近世
会津松平氏の居城、若松城跡。
鶴ヶ城とも呼ばれている。
豊臣秀吉は、天正18年(1590)8月に会津黒川城(会津若松市)に入り、奥羽仕置と呼ばれる伊達政宗ら東北地方の大名の配置替えや検地指令等を行い、黒川には蒲生氏郷が入部し、若松と改称しました。
関ヶ原の戦い後、江戸に幕府が開かれ、江戸時代がスタートしましたが、本県域の藩のうち幕末に至ったものは次の通りです。
会津藩(松平氏、親藩、23万石)・福島藩(板倉氏、譜代、3万)・下手渡藩(立花氏、外様、1万石)・二本松藩(丹羽氏、外様、5万石)・三春藩(秋田氏、外様、5万石)・守山藩(松平氏、親藩、2万石)・長沼藩(松平氏、親藩、2万石)・白河藩(阿部氏、譜代、10万石)・棚倉藩(阿部氏、譜代、6万石)・中村藩(相馬氏、外様、6万石)・平藩(安藤氏、譜代、3万石)・湯長谷藩(内藤氏、譜代、1万4千石)・泉藩(本多氏、譜代、1万8千石)
諸藩には、北の伊達氏や上杉氏など有力外様大名を抑える役割があり、県域でも親藩や譜代大名が外様大名を囲むように配置されました。
松平定信像(福島県立博物館蔵)
この時代は、街道など交通路が整備され、産業も発展しました。
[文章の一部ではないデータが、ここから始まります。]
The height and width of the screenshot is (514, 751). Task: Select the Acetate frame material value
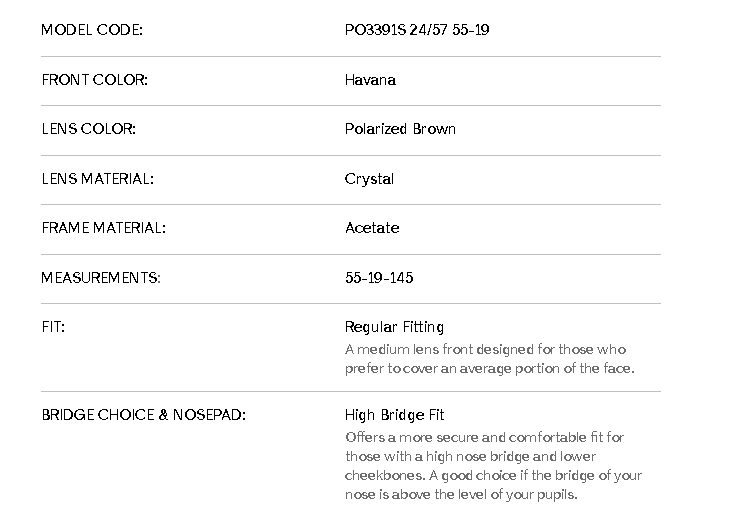(x=372, y=228)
特産物としては、浜通りの塩、相双地方の相馬駒焼・大堀相馬焼、いわき地方のかつお節、中通りでは、養蚕業の盛んな県北地方の蚕種・繭・生糸・絹織物、県中・県南地方の馬・たばこ・こんにゃく、会津地方の漆器・蝋・からむし・本郷焼・薬用人参等があり、各藩や代官所が、保護・奨励しました。
また、いろいろな学問や文化が発達しました。白河藩主松平定信は、『集古十種』等の編纂で多くの画人や学者を育てました。会津藩校日新館は、諸藩の模範的な学校となりました。郡山出身の安積艮斎は、幕府の学校である昌平黌で朱子学を教え、多くの人材を育成しました。また、和算は、庶民にも広く普及しました。
近世の身分制度の中で、農民は年貢を厳しく取り立てられ、天災にも苦しみました。18世紀以降多くの村々が団結して、領主に年貢の軽減などを要求する百姓一揆を起こしました。
幕末の混乱の中、慶応3年(1867)、幕府は大政奉還を行い、武家政治は終わりました。